What the exercise asks
Where the records below show a line containing "Contact Us (420, 954)", start copying; end with the line containing "info@niftarlake.nl (951, 597)", and copy it too.
+ + + + +
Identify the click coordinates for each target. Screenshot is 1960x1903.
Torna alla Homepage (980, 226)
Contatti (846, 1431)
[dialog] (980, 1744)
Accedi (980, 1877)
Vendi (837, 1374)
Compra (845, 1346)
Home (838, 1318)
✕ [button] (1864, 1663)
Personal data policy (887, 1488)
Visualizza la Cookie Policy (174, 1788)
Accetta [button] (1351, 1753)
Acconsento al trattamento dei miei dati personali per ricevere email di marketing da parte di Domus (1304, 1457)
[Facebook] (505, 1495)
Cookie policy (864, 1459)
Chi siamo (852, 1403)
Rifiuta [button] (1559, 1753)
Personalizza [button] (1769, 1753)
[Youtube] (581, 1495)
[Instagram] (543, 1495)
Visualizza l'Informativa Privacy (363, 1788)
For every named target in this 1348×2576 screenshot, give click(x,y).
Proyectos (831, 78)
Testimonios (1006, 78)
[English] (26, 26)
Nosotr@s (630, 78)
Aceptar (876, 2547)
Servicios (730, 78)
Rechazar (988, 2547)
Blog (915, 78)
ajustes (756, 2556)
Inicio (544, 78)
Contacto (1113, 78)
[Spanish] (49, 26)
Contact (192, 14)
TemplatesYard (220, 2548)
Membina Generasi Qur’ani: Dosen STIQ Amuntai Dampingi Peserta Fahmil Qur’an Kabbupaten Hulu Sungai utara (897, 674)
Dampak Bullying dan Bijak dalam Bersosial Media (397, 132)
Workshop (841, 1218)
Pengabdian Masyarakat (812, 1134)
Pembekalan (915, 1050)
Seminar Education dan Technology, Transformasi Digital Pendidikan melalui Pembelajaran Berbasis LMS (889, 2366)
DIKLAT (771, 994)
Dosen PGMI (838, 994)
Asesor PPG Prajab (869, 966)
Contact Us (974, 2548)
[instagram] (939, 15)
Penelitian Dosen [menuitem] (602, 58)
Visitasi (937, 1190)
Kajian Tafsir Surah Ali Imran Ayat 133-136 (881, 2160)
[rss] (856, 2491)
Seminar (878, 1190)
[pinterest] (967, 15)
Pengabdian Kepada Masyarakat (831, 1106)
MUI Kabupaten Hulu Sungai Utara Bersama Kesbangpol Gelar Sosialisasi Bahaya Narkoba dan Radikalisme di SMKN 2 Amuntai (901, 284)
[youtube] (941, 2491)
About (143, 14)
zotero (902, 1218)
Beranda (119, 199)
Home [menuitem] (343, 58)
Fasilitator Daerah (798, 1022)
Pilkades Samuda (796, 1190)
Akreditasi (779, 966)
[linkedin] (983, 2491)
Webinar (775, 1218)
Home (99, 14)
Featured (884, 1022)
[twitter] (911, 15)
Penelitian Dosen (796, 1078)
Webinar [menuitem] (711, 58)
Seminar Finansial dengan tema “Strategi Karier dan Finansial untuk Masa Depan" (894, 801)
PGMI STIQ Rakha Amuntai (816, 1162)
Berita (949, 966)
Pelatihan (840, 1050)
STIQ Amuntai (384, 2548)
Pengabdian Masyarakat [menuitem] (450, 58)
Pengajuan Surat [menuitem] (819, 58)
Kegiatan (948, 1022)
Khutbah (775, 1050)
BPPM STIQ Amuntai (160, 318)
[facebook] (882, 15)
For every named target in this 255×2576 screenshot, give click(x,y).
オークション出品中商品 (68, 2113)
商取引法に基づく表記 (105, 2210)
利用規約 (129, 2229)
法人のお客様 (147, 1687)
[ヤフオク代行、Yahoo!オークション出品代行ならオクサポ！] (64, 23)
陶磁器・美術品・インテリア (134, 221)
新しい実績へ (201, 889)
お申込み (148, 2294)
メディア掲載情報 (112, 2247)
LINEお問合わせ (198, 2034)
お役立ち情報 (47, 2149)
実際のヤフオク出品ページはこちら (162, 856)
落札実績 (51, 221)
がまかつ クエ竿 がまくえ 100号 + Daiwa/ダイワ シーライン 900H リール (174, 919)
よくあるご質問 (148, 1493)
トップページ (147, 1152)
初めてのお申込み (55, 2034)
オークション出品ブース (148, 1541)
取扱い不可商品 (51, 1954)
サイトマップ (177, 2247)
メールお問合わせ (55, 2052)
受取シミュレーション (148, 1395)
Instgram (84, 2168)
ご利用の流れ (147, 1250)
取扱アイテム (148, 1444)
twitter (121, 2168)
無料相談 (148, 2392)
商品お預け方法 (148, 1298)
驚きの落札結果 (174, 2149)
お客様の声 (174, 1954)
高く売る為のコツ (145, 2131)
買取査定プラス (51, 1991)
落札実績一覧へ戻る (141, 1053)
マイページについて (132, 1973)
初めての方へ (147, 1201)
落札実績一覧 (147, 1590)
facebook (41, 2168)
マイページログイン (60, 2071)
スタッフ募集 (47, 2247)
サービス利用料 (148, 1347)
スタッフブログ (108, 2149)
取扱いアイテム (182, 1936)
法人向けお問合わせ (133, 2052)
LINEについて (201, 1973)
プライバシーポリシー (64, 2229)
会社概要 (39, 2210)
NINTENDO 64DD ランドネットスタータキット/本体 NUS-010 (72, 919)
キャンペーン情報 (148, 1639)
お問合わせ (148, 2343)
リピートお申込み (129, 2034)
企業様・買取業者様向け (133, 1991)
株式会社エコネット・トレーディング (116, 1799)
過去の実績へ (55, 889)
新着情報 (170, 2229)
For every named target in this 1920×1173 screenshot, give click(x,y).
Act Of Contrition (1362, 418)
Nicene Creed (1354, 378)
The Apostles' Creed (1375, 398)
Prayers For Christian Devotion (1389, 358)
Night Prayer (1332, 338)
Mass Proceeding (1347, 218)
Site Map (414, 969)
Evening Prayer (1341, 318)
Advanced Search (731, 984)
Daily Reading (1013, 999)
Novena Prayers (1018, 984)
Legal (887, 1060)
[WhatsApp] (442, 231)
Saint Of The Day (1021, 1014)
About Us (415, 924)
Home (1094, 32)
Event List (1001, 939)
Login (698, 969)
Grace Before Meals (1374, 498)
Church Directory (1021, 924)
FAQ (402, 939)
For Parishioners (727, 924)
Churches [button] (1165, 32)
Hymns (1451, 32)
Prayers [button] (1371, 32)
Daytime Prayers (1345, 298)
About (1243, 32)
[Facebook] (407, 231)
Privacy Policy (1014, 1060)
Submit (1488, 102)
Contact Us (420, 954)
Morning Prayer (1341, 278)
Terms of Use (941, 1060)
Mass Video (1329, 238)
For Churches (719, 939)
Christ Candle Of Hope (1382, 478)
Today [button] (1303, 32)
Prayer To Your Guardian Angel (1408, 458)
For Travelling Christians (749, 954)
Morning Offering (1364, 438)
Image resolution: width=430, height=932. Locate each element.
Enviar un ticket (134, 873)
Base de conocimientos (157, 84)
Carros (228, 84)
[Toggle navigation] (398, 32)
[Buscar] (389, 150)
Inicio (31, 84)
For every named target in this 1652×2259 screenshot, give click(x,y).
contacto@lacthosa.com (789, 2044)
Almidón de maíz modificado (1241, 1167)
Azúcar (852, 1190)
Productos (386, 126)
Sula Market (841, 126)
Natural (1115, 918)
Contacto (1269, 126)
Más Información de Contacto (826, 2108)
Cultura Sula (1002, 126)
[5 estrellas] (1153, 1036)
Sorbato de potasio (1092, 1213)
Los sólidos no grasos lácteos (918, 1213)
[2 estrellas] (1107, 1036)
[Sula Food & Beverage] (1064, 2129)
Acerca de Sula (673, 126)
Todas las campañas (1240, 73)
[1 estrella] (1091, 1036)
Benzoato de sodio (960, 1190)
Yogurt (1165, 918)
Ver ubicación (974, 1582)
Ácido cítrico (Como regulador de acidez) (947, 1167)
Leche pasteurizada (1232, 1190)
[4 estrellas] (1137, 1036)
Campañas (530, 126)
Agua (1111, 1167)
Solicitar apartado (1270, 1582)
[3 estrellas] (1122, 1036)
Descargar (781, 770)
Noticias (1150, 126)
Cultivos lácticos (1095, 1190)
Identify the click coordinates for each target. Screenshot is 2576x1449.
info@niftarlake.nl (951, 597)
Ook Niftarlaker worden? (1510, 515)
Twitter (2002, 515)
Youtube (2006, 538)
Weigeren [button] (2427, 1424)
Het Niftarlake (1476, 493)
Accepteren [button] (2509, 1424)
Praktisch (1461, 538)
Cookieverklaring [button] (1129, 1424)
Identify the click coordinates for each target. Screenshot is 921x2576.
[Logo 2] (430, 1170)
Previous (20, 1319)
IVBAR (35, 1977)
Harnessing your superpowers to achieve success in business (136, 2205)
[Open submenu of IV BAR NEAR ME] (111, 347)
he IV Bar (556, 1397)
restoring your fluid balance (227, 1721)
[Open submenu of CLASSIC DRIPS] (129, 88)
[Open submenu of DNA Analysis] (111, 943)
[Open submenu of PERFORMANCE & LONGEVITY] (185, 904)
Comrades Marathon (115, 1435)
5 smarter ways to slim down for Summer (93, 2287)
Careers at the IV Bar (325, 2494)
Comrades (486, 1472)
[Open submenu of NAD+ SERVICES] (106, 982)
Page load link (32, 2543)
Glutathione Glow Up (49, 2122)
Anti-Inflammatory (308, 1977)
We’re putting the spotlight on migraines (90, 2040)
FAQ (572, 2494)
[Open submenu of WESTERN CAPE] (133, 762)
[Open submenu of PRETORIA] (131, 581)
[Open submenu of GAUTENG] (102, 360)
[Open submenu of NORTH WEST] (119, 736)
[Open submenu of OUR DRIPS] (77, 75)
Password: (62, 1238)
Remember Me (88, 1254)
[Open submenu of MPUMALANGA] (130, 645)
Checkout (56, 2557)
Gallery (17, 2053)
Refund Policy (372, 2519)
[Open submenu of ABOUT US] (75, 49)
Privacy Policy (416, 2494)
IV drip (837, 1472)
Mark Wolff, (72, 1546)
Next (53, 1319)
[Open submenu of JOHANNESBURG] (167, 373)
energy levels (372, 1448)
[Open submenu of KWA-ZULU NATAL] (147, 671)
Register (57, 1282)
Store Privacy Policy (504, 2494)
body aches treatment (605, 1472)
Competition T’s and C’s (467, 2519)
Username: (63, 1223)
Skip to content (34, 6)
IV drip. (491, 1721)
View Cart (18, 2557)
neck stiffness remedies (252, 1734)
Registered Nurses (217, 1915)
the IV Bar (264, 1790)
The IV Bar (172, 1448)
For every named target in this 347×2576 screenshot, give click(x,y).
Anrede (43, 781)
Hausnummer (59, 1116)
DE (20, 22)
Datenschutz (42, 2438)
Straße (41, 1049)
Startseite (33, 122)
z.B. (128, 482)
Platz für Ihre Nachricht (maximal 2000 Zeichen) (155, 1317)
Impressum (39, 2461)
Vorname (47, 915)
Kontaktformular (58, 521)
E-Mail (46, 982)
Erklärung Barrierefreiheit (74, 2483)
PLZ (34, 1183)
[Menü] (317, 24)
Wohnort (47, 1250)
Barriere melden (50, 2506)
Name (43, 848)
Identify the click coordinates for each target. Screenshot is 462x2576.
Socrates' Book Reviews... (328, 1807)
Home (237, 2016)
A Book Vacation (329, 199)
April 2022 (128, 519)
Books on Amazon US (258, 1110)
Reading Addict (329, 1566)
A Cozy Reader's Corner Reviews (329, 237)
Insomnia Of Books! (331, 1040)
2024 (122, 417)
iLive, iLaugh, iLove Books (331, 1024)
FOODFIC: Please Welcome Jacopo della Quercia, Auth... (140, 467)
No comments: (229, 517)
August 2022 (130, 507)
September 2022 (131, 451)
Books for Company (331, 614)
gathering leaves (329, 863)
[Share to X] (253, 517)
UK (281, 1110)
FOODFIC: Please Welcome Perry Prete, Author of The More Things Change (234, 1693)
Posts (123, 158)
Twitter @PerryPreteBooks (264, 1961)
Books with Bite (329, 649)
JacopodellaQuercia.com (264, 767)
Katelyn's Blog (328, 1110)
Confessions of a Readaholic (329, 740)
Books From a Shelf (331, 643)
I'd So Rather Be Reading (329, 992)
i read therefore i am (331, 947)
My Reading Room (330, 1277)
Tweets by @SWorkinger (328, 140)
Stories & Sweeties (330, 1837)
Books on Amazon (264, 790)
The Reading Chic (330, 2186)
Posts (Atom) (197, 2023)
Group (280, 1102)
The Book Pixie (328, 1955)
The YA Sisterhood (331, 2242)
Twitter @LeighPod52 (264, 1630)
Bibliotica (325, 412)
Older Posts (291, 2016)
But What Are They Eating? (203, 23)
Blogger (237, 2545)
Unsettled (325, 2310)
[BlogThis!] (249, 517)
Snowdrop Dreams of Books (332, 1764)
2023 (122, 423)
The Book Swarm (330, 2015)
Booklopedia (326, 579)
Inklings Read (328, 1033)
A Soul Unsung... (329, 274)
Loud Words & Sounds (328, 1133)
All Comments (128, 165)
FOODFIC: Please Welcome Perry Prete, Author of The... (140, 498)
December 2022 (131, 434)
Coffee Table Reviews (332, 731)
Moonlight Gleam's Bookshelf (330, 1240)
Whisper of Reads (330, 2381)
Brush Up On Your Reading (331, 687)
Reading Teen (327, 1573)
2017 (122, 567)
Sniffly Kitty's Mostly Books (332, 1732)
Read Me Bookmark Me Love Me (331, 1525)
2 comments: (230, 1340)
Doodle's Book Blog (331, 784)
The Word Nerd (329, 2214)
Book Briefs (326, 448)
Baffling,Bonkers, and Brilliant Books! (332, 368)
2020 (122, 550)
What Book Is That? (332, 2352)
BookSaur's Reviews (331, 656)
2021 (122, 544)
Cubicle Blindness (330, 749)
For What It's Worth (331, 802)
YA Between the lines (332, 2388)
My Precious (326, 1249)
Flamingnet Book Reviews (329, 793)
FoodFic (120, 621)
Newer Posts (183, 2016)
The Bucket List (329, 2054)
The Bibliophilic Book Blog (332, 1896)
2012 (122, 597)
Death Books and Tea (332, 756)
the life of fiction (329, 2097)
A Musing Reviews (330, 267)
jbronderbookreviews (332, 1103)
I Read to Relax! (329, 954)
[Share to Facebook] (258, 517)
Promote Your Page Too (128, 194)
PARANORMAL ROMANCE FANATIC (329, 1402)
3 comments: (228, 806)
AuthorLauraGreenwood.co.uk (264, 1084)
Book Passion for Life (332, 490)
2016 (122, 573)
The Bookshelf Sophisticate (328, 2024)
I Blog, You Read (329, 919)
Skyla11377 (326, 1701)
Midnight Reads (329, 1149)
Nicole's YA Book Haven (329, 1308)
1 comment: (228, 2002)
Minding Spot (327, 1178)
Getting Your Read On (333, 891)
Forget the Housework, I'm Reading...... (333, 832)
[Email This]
+ + + + +
Solution for this task
Contact Us (420, 954)
Morning Prayer (1341, 278)
Terms of Use (941, 1060)
Mass Video (1329, 238)
For Churches (719, 939)
Christ Candle Of Hope (1382, 478)
Today [button] (1303, 32)
Prayer To Your Guardian Angel (1408, 458)
For Travelling Christians (749, 954)
Morning Offering (1364, 438)
Image resolution: width=430, height=932. Locate each element.
Enviar un ticket (134, 873)
Base de conocimientos (157, 84)
Carros (228, 84)
[Toggle navigation] (398, 32)
[Buscar] (389, 150)
Inicio (31, 84)
For every named target in this 1652×2259 screenshot, give click(x,y).
contacto@lacthosa.com (789, 2044)
Almidón de maíz modificado (1241, 1167)
Azúcar (852, 1190)
Productos (386, 126)
Sula Market (841, 126)
Natural (1115, 918)
Contacto (1269, 126)
Más Información de Contacto (826, 2108)
Cultura Sula (1002, 126)
[5 estrellas] (1153, 1036)
Sorbato de potasio (1092, 1213)
Los sólidos no grasos lácteos (918, 1213)
[2 estrellas] (1107, 1036)
[Sula Food & Beverage] (1064, 2129)
Acerca de Sula (673, 126)
Todas las campañas (1240, 73)
[1 estrella] (1091, 1036)
Benzoato de sodio (960, 1190)
Yogurt (1165, 918)
Ver ubicación (974, 1582)
Ácido cítrico (Como regulador de acidez) (947, 1167)
Leche pasteurizada (1232, 1190)
[4 estrellas] (1137, 1036)
Campañas (530, 126)
Agua (1111, 1167)
Solicitar apartado (1270, 1582)
[3 estrellas] (1122, 1036)
Descargar (781, 770)
Noticias (1150, 126)
Cultivos lácticos (1095, 1190)
Identify the click coordinates for each target. Screenshot is 2576x1449.
info@niftarlake.nl (951, 597)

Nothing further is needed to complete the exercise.